Here, it must be noted that the respondent repeatedly presented to mental health professionals as suffering from paranoia and delusions. In August 2001, the therapist found respondent to be paranoid and agoraphobic, and recommended that she be evaluated by a psychiatrist in the Brookdale hospital emergency room. What’s more, the MCT, in a letter to ACS, based upon an evaluation of 4 September 2001 and upon conversations with the respondent’s therapist, indicated that it was “likely that she is paranoid and delusional.” Furthermore, on 15 November 2001 the staff at the Norwalk, Connecticut, emergency shelter observed respondent apparently hallucinating, slapping at herself and reprimanding T to “stop you’re making it crawl on me.” Also, the crisis center psychiatric nurse evaluating the respondent found her to suffer from posttraumatic stress disorder, severe depression and Myasthenia Gravis, and recommended a hospital evaluation.
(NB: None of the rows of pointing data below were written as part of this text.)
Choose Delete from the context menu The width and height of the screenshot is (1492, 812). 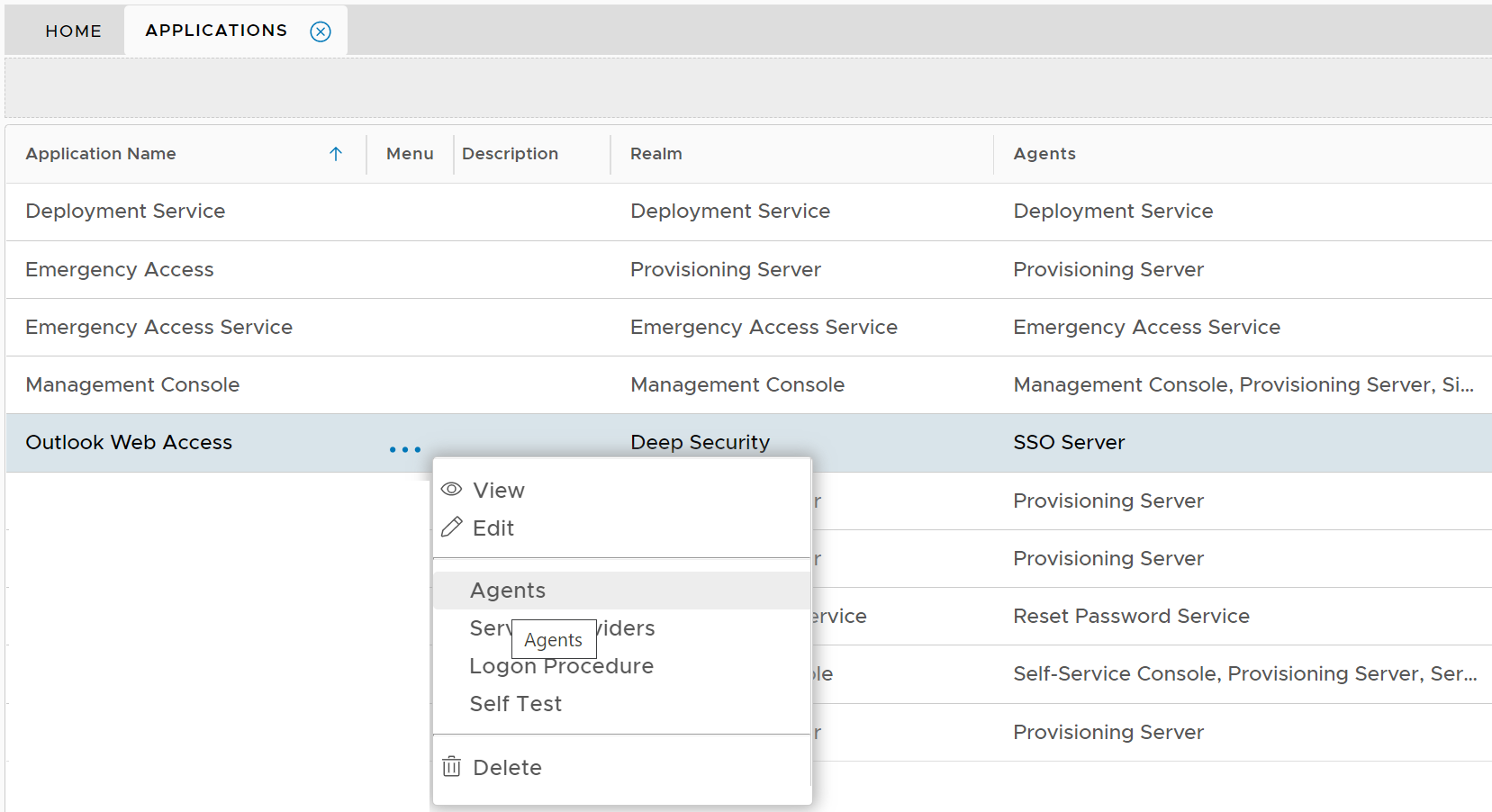[x=506, y=766]
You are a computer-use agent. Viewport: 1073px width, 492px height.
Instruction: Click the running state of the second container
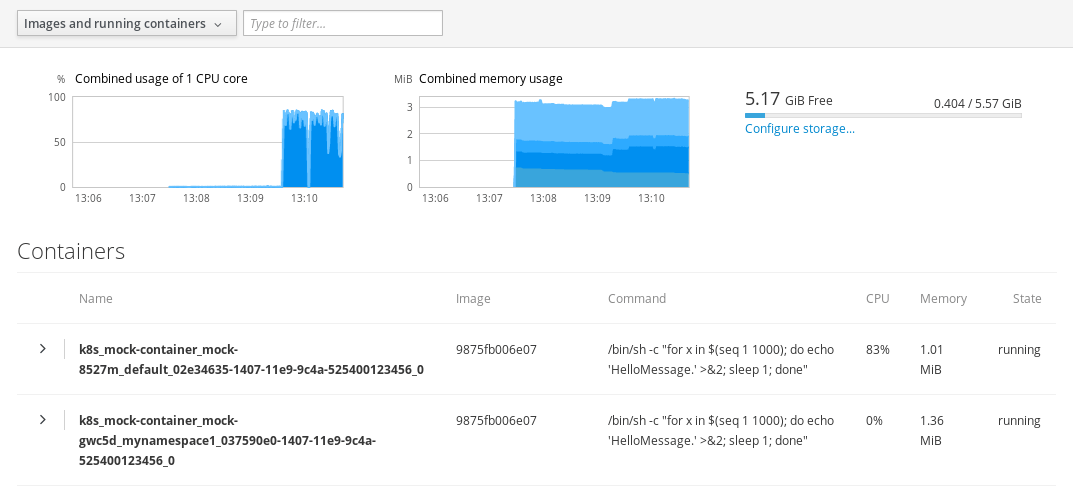[x=1019, y=421]
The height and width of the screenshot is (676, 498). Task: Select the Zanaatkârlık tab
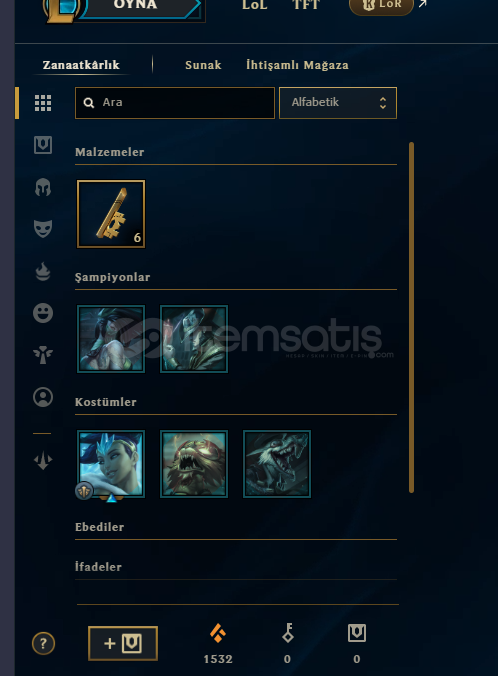81,65
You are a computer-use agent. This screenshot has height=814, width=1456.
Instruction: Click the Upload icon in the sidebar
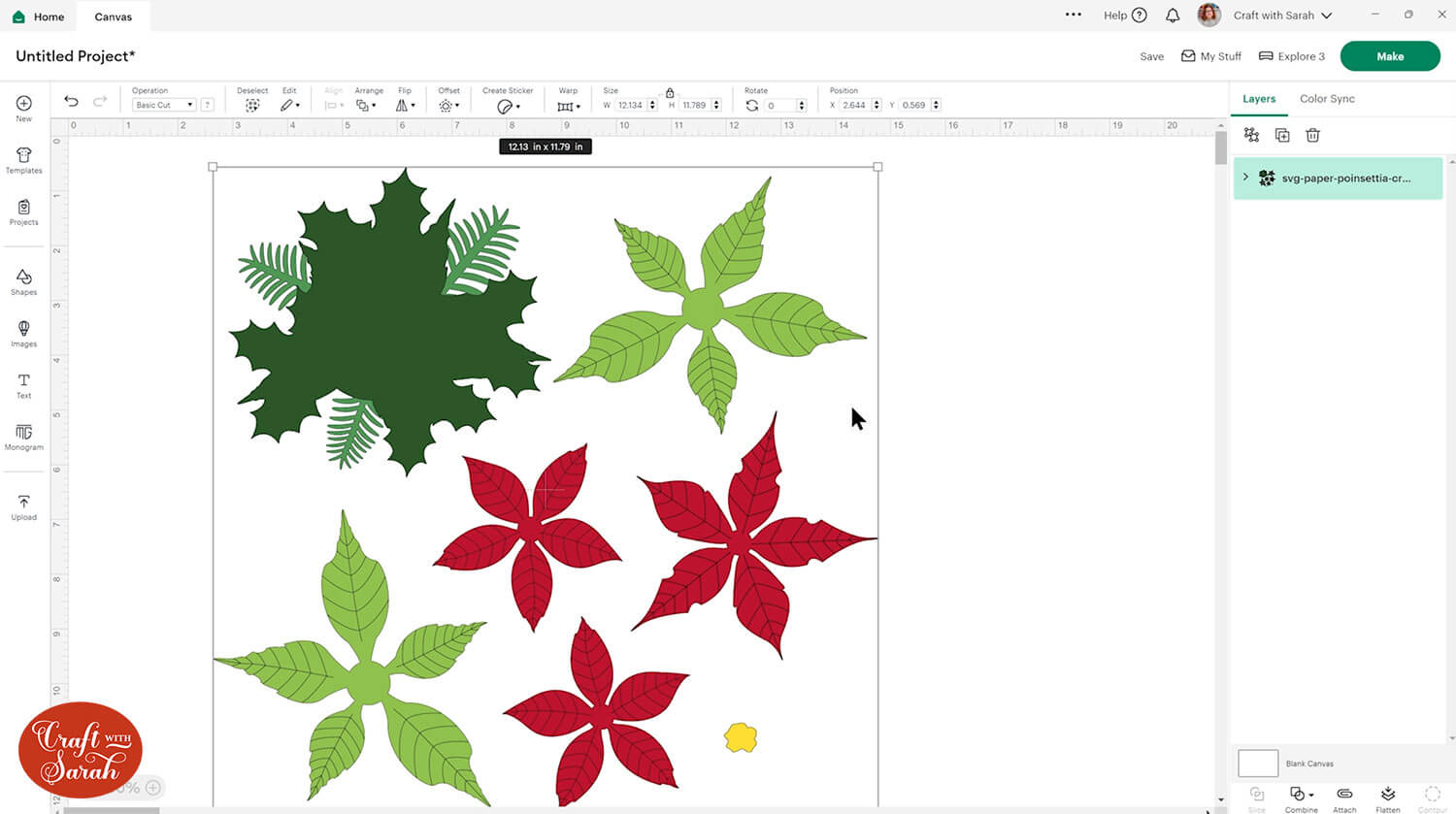23,506
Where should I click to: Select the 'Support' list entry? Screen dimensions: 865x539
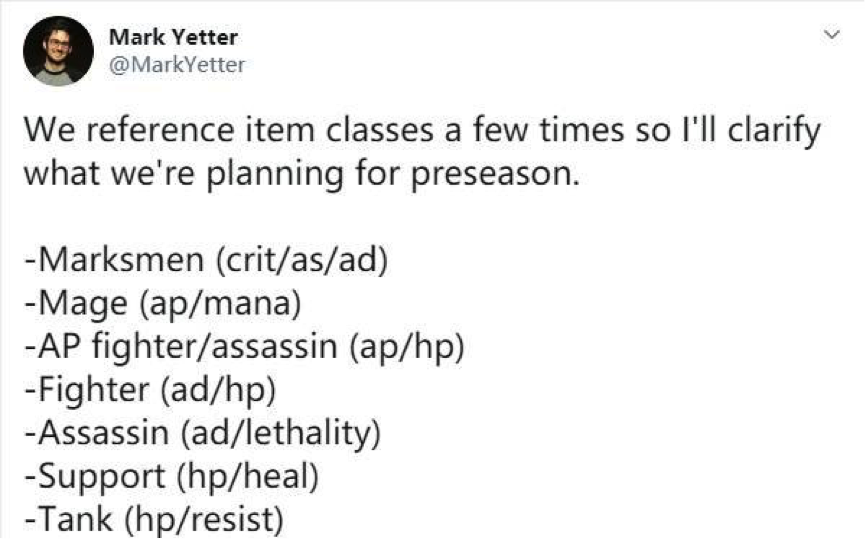(102, 477)
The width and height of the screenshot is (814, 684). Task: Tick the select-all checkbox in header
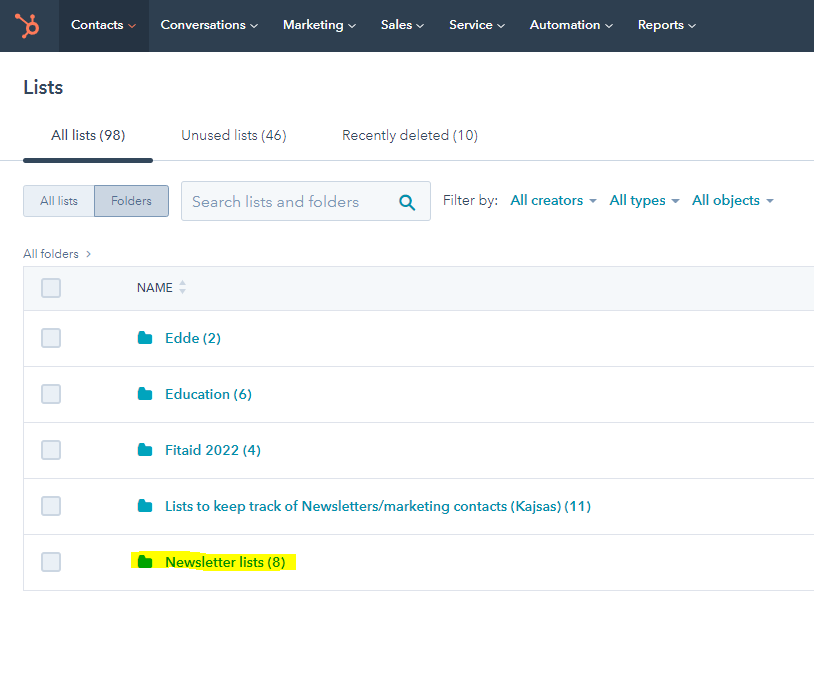click(x=51, y=288)
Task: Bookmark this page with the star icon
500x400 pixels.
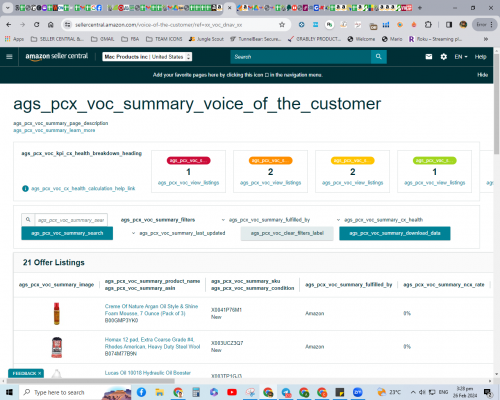Action: point(282,25)
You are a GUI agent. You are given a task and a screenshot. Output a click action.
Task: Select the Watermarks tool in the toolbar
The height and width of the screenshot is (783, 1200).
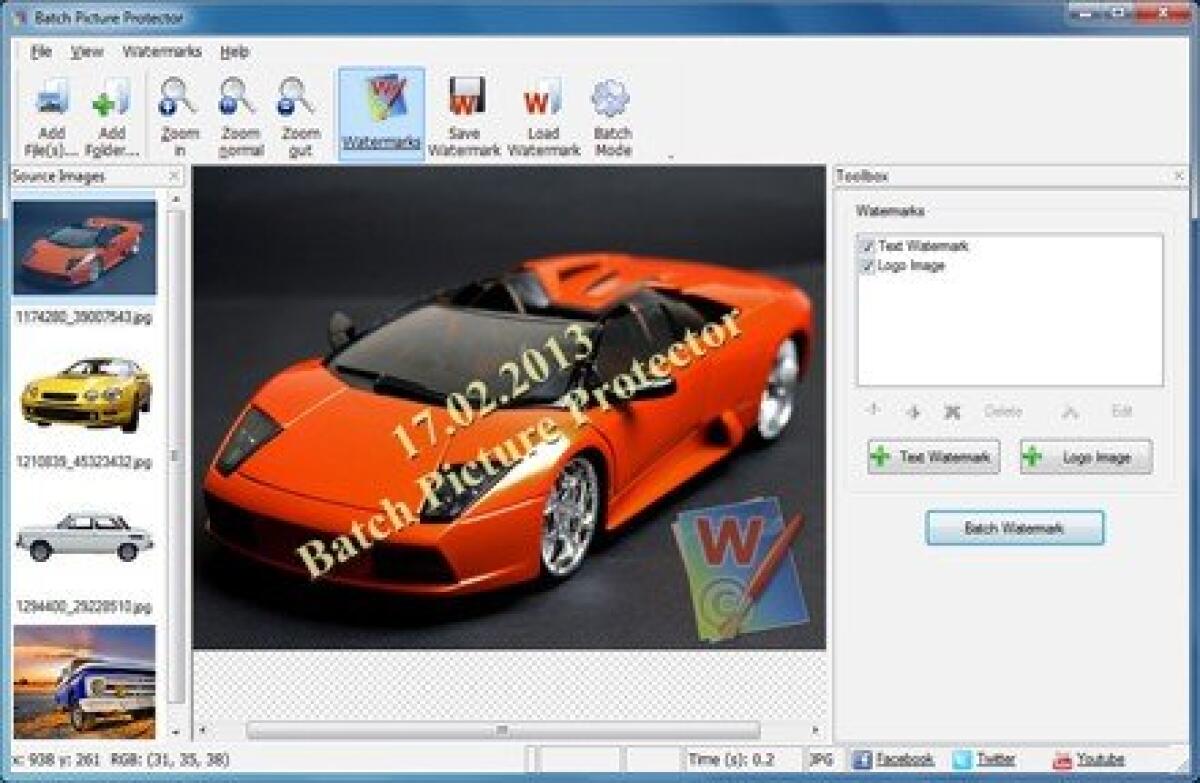(380, 110)
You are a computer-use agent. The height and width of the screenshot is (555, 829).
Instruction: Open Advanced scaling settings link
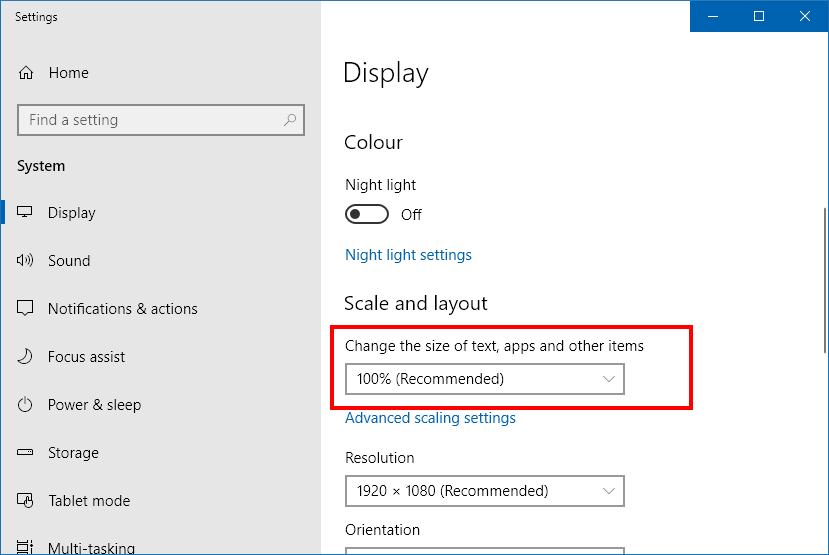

Moreover, on 20 November 2001, a neighbor reported to the police that the respondent had frozen her pet cat to death under circumstances which indicate that the respondent may have been delusional.

In addition, based upon observations of the respondent’s interaction with T, there is reason to believe that her ability to provide T with adequate supervision and guardianship may be impaired. Aside from the possibly false allegation of sexual abuse, the respondent was heard to tell T to stop making some apparently imaginary thing “crawl on” her; she was seen to attempt to strike T with a cord; and, was found by the Connecticut child protective authorities to be unable to manage T’s behavior in light of the respondent’s own apparent emotional problems.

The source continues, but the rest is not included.